Lenço: você vai se amarrar!

Turbante, tiara, coroa, arrematado com um laço, estilo bandana: há diversas formas de usar o lenço na cabeça. E, muito mais do que esconder a careca, ao testar diferentes amarrações (na internet há diversos tutoriais que ensinam formas criativas de usar o lenço), a pessoa passa pelo tratamento de maneira mais suave e experimenta outros estilos enquanto o cabelo volta a crescer. Para ter uma ideia da variação: nós acima da cabeça deixam o visual mais romântico e turbantes devem ser usados por mulheres que não temem ser notadas. A dica que vale para todos os casos é caprichar na amarração e deixar o lenço firme, para que não fique com um ar desleixado.

“Sou enfermeira e estava terminando meu estágio no setor de oncologia quando descobri que estava com câncer de mama. Como não queria perder meu cabelo por causa da quimioterapia, decidi cortá-lo e doá-lo para que ele fizesse a felicidade de outra mulher.
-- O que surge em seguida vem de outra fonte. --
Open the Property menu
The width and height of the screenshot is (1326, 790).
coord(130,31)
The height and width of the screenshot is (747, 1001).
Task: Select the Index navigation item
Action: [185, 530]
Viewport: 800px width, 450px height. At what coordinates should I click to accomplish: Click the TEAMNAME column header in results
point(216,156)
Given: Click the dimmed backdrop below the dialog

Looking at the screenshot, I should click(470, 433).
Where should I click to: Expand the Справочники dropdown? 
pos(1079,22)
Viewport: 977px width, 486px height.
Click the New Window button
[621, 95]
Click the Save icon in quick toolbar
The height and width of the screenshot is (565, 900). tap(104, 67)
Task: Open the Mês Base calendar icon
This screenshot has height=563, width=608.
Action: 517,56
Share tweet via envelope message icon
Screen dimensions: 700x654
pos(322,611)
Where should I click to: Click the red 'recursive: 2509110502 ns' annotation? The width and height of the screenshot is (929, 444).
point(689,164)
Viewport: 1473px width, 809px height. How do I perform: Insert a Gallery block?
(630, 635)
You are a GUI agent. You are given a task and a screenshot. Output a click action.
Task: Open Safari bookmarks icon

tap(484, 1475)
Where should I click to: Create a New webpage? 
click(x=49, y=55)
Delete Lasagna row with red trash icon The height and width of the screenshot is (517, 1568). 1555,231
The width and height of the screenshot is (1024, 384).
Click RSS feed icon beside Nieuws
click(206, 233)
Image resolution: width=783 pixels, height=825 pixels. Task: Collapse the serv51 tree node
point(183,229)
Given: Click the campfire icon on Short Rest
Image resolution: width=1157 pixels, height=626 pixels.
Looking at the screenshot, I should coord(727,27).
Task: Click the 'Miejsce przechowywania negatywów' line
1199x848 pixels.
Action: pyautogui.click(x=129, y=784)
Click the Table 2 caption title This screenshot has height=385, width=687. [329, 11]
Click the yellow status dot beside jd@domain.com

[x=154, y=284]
Mas, antes de passar a tesoura, saí para comprar uma peruca idêntica aos meus fios, que batiam na cintura e tinham as pontas queimadas pelo sol, já que amo praia.
Isso foi fundamental para que, mesmo fragilizada pelo tratamento, eu não me esquecesse de quem sou nem tivesse de encarar o olhar de pena das pessoas.
Digo, sem exagero, que a peruca foi minha armadura de aço durante todo o tratamento, porque graças a ela eu era só mais uma pessoa na multidão.”

Talita Rodrigues Mattos, 32 anos, fez cirurgia de retirada de um quadrante do seio e hoje aposta em lenços para se sentir ainda mais bonita enquanto espera o cabelo crescer.